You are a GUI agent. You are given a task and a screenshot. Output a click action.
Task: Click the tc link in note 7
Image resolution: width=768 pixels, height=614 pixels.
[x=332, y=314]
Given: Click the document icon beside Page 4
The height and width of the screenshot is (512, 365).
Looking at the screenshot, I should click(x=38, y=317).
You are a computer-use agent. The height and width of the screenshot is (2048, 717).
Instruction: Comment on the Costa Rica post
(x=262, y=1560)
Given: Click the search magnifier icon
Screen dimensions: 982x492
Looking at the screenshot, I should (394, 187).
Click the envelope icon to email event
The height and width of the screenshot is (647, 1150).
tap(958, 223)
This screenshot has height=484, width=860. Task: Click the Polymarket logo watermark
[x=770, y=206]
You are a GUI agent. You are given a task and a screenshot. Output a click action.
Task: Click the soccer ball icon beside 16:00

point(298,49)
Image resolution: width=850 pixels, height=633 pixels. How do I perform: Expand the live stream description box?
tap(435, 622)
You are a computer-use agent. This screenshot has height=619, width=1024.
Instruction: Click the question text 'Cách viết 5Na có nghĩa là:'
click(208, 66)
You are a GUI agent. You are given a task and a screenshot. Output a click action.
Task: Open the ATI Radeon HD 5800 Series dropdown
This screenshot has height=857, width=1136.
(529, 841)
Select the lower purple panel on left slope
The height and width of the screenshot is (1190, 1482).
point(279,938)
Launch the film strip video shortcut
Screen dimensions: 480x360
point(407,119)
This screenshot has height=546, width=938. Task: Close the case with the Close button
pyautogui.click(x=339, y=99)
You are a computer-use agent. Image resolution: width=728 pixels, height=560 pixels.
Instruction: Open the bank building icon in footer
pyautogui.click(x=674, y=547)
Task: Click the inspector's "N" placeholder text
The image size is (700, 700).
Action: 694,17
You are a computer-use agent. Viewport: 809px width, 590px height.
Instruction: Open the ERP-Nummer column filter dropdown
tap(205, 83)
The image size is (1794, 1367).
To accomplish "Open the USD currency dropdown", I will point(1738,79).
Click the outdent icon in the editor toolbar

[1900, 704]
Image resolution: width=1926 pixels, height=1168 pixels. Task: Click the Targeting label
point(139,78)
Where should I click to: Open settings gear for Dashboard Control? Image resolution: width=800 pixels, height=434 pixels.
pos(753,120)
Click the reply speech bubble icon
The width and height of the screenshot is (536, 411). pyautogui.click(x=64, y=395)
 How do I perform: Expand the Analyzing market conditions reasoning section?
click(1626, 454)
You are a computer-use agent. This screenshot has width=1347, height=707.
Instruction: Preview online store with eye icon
::::
TASK DETAILS :: Starting at the line that has "Image resolution: width=768" and ending at the line that has "has height=619, width=1024.", please write out the lines above exactly, leaving out all others.

RESPONSE TO THE EXERCISE ::
Image resolution: width=768 pixels, height=614 pixels.
[x=332, y=314]
Given: Click the document icon beside Page 4
The height and width of the screenshot is (512, 365).
Looking at the screenshot, I should click(x=38, y=317).
You are a computer-use agent. The height and width of the screenshot is (2048, 717).
Instruction: Comment on the Costa Rica post
(x=262, y=1560)
Given: Click the search magnifier icon
Screen dimensions: 982x492
Looking at the screenshot, I should (394, 187).
Click the envelope icon to email event
The height and width of the screenshot is (647, 1150).
tap(958, 223)
This screenshot has height=484, width=860. Task: Click the Polymarket logo watermark
[x=770, y=206]
You are a GUI agent. You are given a task and a screenshot. Output a click action.
Task: Click the soccer ball icon beside 16:00

point(298,49)
Image resolution: width=850 pixels, height=633 pixels. How do I perform: Expand the live stream description box?
tap(435, 622)
You are a computer-use agent. This screenshot has height=619, width=1024.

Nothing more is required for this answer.